Within a few weeks, I had started programming the first version of what would eventually become ZipBooks.  And the most amazing thing? It was literally the day I had the idea for it, I knew that was the right thing.  I was excited, the path forward was clear, and I couldn’t not work on it — I found myself working on it late into the night, excited about each aspect of building a new company. It was simply right.

Entrepreneurs often stress about the “worst case scenario.”  But what Mitt helped me realize was that often, the worst-case scenario for venture-backed entrepreneurs is tolerable.  Our system – as imperfect as it may be – truly does reward success while allowing those who have proven themselves to be honest, hard-working, and humble to come back from the most miserable of failures.  

One of my professors referred to this as a “call option.”  When you have a “floor,” the way to increase the value of the call option is to increase its volatility (the Black Scholes option pricing model, for the finance folks out there).  Yes, the value may go up or down, but it won’t go beneath your floor!  Correlating this to real life: if you’re employable, that’s your floor.  So the way to increase the likelihood of wild success is actually to take more risk.

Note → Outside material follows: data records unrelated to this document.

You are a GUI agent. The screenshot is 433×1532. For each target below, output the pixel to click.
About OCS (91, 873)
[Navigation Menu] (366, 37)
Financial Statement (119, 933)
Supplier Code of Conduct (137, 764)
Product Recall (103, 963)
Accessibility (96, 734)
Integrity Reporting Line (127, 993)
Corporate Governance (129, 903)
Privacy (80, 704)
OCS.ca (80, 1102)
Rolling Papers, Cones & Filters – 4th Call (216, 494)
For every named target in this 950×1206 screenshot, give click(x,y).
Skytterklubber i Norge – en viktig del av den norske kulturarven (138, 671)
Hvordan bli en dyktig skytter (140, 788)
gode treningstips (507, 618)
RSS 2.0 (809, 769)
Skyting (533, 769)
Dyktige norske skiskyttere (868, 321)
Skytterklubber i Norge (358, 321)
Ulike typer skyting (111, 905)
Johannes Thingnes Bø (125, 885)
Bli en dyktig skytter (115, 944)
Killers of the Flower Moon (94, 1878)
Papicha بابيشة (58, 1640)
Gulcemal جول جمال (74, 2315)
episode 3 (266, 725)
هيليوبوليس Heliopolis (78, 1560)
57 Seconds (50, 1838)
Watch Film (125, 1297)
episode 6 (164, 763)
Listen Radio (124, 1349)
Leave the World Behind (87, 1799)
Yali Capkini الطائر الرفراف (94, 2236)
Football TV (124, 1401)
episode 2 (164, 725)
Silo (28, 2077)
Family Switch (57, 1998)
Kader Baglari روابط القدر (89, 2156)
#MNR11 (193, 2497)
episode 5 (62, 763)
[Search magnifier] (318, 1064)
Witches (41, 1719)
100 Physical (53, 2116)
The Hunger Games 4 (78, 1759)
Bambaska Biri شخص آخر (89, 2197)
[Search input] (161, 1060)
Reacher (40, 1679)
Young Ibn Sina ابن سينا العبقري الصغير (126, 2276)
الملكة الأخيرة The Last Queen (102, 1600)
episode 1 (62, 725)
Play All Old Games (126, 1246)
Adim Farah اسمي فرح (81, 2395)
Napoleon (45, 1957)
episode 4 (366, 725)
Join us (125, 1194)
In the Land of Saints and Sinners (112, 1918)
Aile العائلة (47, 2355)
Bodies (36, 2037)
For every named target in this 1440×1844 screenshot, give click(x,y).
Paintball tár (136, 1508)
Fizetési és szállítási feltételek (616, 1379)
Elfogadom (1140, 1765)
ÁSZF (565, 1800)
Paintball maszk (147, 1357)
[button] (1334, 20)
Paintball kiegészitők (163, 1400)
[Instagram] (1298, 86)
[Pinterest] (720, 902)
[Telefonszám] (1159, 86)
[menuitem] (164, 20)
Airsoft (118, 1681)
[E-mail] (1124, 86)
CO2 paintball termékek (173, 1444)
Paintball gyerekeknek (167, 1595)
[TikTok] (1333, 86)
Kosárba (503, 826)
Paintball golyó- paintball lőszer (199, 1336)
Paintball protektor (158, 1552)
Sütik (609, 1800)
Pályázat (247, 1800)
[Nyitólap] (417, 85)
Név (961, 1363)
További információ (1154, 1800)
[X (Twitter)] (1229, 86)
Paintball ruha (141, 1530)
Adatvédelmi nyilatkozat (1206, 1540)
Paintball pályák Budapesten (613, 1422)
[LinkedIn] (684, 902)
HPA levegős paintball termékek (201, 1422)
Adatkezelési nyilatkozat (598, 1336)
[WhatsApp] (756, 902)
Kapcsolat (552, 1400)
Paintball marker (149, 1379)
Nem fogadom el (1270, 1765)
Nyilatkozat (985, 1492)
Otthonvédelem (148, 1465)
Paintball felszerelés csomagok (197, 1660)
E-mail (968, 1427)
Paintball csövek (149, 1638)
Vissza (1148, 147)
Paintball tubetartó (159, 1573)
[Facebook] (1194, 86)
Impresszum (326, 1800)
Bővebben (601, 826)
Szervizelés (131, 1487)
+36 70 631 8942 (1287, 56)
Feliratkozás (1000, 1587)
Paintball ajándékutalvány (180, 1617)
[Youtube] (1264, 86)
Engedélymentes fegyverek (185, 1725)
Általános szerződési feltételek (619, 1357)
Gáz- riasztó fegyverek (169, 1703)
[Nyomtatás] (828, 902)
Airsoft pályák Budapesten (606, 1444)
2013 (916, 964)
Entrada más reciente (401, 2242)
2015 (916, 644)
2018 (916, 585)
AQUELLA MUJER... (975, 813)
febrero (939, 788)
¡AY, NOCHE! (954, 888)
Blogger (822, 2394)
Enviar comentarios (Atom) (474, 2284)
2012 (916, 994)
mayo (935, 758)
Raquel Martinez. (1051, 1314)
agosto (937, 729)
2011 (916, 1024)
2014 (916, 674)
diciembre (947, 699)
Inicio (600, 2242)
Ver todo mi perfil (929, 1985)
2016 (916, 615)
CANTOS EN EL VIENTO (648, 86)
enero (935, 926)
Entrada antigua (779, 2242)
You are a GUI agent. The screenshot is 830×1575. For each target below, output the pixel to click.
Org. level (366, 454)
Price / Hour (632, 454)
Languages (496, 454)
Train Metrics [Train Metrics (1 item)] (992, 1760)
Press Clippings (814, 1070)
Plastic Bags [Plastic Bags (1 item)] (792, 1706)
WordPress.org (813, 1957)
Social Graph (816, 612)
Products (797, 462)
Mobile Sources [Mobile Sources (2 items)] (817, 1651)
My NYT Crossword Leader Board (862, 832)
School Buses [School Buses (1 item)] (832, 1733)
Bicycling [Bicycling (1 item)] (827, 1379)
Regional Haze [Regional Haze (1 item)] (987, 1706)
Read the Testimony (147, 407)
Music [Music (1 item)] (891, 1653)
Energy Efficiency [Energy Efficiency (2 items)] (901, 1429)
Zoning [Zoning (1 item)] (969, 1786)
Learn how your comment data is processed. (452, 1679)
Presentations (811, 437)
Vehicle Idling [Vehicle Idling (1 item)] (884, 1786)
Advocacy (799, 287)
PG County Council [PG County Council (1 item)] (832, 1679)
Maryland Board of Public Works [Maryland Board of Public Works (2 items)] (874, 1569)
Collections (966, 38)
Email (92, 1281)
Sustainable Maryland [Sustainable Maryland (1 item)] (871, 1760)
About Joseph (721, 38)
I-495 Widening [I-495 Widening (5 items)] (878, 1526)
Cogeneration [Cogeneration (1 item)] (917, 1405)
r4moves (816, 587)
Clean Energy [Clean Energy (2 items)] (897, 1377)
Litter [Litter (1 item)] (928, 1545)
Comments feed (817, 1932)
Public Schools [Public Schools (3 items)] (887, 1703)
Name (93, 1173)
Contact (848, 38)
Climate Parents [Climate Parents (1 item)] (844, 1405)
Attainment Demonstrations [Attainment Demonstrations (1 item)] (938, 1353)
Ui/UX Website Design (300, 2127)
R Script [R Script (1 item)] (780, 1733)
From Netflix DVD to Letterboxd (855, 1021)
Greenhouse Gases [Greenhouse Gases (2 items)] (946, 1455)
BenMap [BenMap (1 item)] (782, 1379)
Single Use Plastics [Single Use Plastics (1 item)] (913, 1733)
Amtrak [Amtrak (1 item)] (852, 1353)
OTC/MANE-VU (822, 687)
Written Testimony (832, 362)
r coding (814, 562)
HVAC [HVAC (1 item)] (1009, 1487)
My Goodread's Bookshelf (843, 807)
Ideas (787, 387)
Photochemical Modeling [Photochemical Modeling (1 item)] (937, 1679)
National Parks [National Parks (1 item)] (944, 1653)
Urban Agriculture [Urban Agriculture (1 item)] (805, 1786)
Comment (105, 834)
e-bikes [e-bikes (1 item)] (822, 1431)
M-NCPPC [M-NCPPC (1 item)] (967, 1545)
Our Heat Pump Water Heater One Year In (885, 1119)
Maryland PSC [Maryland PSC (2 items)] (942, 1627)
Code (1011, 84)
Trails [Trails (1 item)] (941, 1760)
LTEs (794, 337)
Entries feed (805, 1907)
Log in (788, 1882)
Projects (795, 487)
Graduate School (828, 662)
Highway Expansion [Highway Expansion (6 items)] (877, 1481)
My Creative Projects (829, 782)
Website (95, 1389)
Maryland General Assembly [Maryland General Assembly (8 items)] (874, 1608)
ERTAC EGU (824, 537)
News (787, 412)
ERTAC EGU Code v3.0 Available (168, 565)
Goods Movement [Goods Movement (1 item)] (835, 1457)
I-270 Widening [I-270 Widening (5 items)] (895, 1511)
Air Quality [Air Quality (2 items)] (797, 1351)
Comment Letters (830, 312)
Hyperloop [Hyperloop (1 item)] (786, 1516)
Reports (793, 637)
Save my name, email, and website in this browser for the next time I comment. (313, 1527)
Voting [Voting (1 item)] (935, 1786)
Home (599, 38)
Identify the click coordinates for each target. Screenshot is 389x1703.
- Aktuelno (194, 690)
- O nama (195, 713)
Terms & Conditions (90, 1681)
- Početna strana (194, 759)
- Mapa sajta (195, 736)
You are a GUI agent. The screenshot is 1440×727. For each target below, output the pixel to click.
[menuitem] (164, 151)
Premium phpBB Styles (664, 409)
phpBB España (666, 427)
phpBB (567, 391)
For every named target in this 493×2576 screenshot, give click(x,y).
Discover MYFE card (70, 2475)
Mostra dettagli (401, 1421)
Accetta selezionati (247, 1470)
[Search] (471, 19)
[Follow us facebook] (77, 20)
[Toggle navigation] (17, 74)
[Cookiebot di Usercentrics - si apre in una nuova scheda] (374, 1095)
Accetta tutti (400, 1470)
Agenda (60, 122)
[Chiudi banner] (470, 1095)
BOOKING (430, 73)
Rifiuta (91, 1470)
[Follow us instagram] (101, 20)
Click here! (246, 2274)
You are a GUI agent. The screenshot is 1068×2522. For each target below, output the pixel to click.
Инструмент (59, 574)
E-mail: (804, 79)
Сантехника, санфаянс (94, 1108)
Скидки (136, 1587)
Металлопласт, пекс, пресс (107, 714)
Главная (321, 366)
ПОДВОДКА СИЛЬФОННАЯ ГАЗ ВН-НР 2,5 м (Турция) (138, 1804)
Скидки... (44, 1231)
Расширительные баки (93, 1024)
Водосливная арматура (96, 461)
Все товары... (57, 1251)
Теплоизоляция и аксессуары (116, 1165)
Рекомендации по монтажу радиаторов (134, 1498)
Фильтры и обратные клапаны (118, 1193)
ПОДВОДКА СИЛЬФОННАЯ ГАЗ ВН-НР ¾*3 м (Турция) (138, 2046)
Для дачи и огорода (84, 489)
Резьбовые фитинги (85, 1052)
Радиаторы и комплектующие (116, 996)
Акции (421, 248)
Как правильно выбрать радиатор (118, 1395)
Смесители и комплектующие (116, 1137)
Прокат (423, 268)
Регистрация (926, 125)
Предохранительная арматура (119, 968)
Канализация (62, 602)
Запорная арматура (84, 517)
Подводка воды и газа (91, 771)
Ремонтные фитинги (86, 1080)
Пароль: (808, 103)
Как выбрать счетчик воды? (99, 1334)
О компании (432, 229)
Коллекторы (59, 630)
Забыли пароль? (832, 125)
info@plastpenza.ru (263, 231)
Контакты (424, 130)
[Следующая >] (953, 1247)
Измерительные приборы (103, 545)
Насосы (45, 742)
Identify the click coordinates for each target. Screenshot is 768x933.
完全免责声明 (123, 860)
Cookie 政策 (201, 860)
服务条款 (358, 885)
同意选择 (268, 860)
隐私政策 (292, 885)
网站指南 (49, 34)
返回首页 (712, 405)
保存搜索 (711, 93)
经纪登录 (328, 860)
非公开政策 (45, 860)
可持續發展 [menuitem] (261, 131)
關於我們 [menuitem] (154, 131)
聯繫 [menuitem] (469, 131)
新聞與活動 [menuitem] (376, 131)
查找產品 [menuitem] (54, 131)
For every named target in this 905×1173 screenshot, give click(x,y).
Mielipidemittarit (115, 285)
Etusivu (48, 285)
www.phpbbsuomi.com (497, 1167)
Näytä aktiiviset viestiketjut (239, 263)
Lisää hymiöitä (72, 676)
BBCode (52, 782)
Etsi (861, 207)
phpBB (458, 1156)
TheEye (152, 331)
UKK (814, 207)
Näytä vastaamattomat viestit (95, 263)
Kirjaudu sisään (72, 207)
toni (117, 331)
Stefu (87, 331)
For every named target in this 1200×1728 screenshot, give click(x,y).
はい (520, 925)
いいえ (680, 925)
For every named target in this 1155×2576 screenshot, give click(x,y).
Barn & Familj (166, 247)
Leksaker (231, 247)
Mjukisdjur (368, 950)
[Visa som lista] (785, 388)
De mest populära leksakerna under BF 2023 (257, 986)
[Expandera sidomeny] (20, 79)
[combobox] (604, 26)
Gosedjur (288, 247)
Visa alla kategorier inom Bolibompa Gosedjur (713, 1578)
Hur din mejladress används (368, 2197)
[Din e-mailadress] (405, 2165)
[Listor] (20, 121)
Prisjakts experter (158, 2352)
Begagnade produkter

That idea gave me a lot of comfort as I moved forward.  My final semester, I worked on the product, got some meetings, and received my first term sheet the week of graduation!  We closed a pre-seed round within a couple weeks and ZipBooks had lift-off.

It’s been a sprint ever since, and it’s been hard at times.  Very hard, even.  But it’s always seemed right.  And when it’s time for the next big decision, I know that one will too.

 

Tim Chaves is CEO at ZipBooks, modern accounting software for small businesses. Tim previously founded and sold two small businesses, and holds an MBA from Harvard Business School.